Figure 11 shows that Google reached the highest micro precision. The percentage of relevant results in the first position is 80%. The percentage of the sum of the top ten results rated as relevant is 63.8%. The percentage of the sum of the top-twenty results rated as relevant is still 59.1%. Google reached a higher effectiveness for all top-one to twenty values, with the exception of the top-two precision in which Lycos performed slightly better with 75% versus 73% of relevant results. Lycos scored the second highest values with 74% of relevant results for the top one, 59.6% for the top ten and 53% for the top twenty precision. Altavista was rated last with 66% relevant results for the top one, 55.8% for the top ten and 50.9% for the top twenty precision scores. The conclusion is, at every cut-off rate for the first twenty results Google retrieves for the most part a greater number of relevant hits than the other engines, followed by Lycos which always reaches higher values than Altavista. At first glance the reached values seem to be very high, 80% relevant results with Google for the first position and still far over 50% for all results within the first twenty positions. Could this mean that the engines are very good, or do these extraordinary high values indicate that there is something wrong with the experimental design? The answer is neither yes nor no. The values are rather an indicator of the differences in effectiveness between the engines and could be regarded as a measure of global retrieval quality only to a minor extent. Recall and precision values are, among other things, predetermined by the kind of queries, i.e., specificity. The used queries are rather short and, in most cases, rather unspecific. Furthermore the reconstructed information needs are rather broad and not restricted to an in most cases right subset, so there is a possibility that they reflect a wider context than the basic information need of a real searcher for the same query, cp. the example travel. This means the absolute quantitative values are probably biased in favour of the engines in general. For this reason, any interpretations of the results should focus on the differences between the engines. These are assumed to be valid because the effects of these discrepancies from reality affect all engines widely in the same way.

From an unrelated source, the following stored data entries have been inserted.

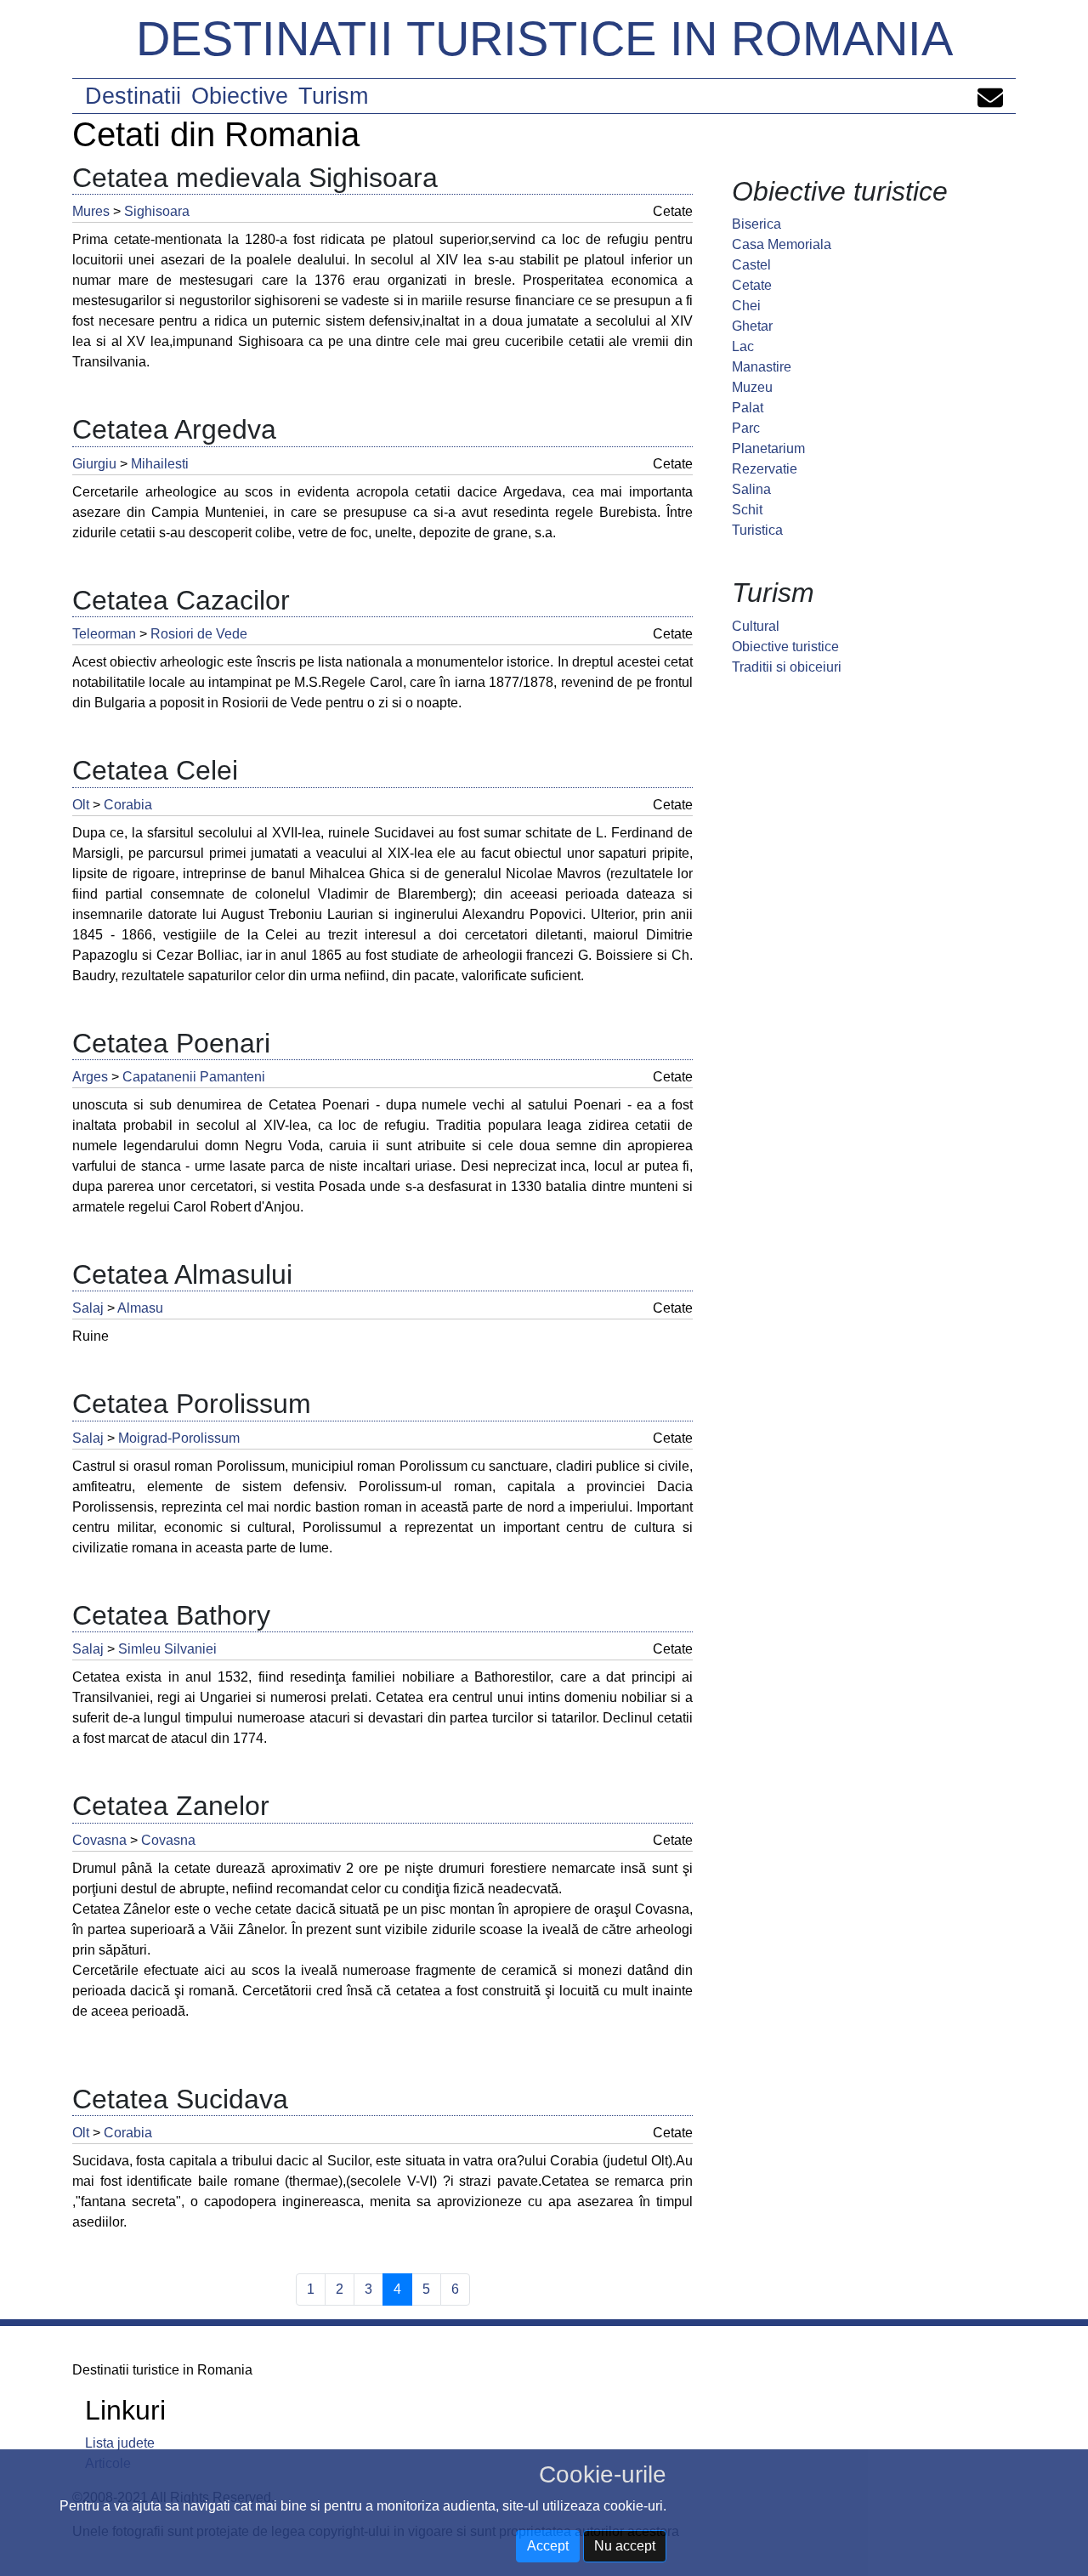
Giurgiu (94, 464)
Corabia (128, 804)
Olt (80, 804)
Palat (747, 407)
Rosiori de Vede (198, 634)
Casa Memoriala (781, 244)
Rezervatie (764, 469)
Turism (333, 96)
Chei (746, 305)
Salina (751, 489)
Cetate (752, 285)
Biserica (756, 224)
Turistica (757, 530)
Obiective (239, 96)
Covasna (99, 1840)
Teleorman (104, 634)
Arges (90, 1077)
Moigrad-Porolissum (179, 1438)
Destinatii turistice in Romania (544, 38)
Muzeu (752, 387)
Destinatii (133, 96)
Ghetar (752, 326)
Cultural (755, 626)
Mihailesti (160, 464)
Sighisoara (157, 211)
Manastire (761, 367)
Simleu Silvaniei (167, 1649)
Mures (91, 211)
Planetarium (768, 448)
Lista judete (120, 2443)
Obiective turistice (785, 646)
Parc (746, 428)
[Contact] (990, 96)
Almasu (140, 1308)
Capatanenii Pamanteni (193, 1077)
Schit (747, 509)
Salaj (88, 1308)
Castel (751, 265)
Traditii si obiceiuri (787, 667)
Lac (743, 346)
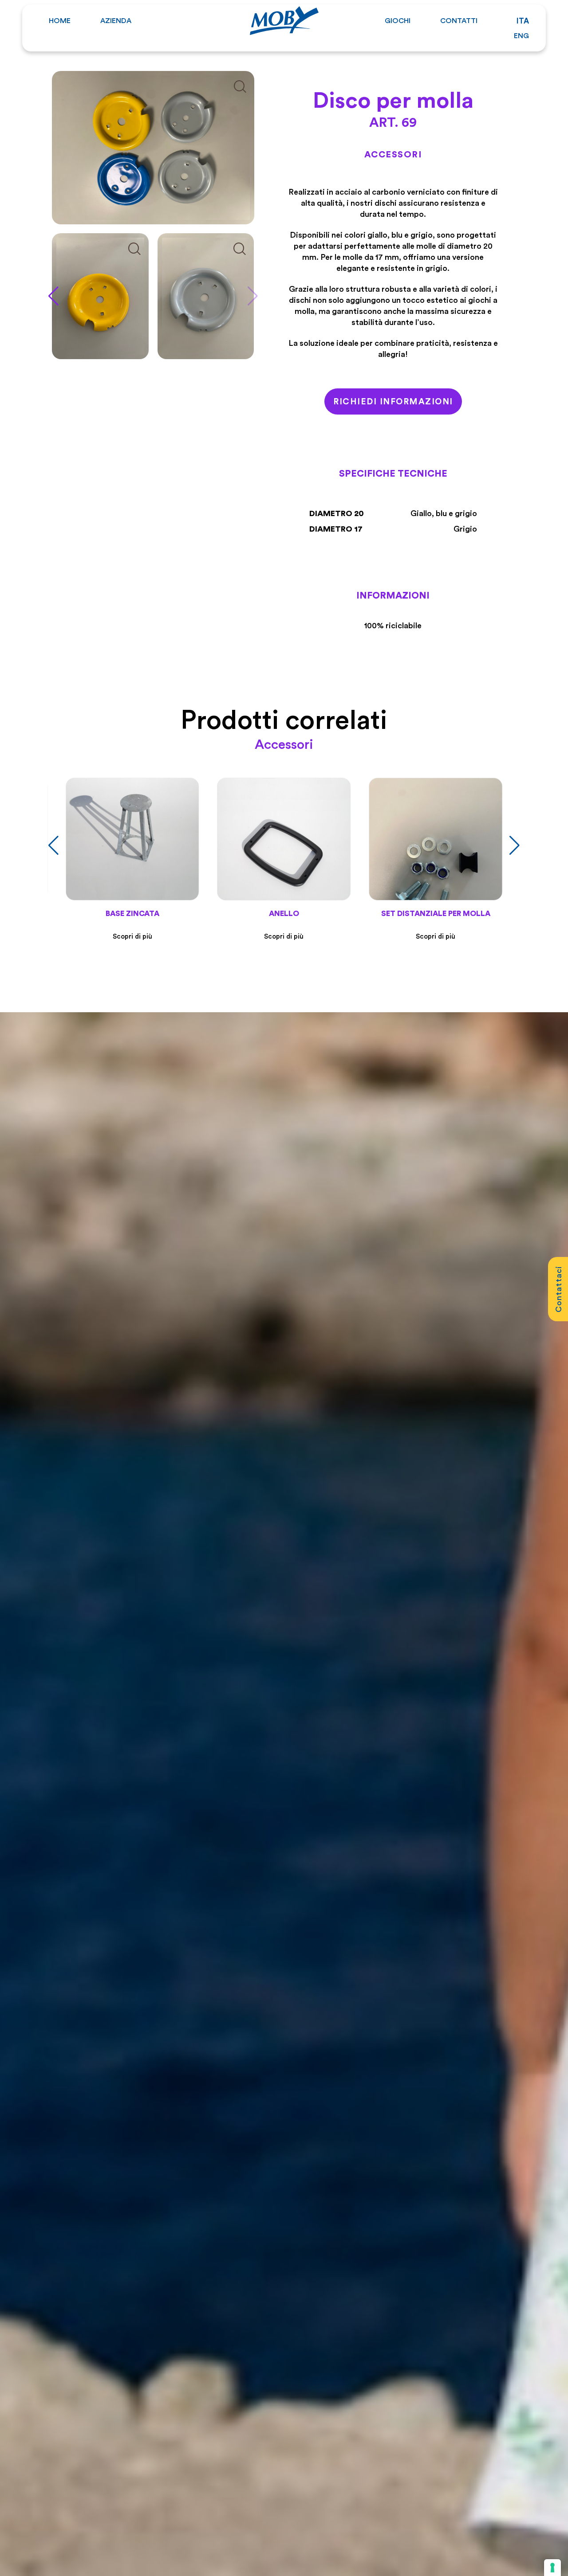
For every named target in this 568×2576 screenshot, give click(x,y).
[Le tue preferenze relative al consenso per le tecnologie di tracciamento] (552, 2567)
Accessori (393, 154)
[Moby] (284, 19)
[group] (100, 296)
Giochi (397, 20)
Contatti (458, 20)
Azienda (115, 20)
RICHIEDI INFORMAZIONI (393, 401)
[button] (253, 296)
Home (60, 20)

The first core finding of this investigation is: Google delivers a greater number of relevant hits than the other two engines with only one exception if users consider selecting only the first two results, then Lycos seems to be slightly better.
Lycos is awarded the second place because it always delivers a greater number of relevant items than Altavista. If we take the mean average precision as the average of the precision values at the top one to twenty positions then we get the following values in Table 11.
Search engine | Mean average precision |
---|---|
0.65 | |
Lycos | 0.60 |
Altavista | 0.56 |
These measurements illustrate this first core finding in one single date. Google reaches the highest values, followed by Lycos and then Altavista.
If Google delivers the highest number of relevant results, does this mean that it is the engine with the highest effectiveness? Not necessarily, because it is possible that one engine delivers more relevant results in the total over all queries but answers the single queries with minor effectiveness (Griesbaum, 2000: 67). To answer the question as to which engine answers the single queries best, the precision values concerning the single queries for each engine were compared with each other.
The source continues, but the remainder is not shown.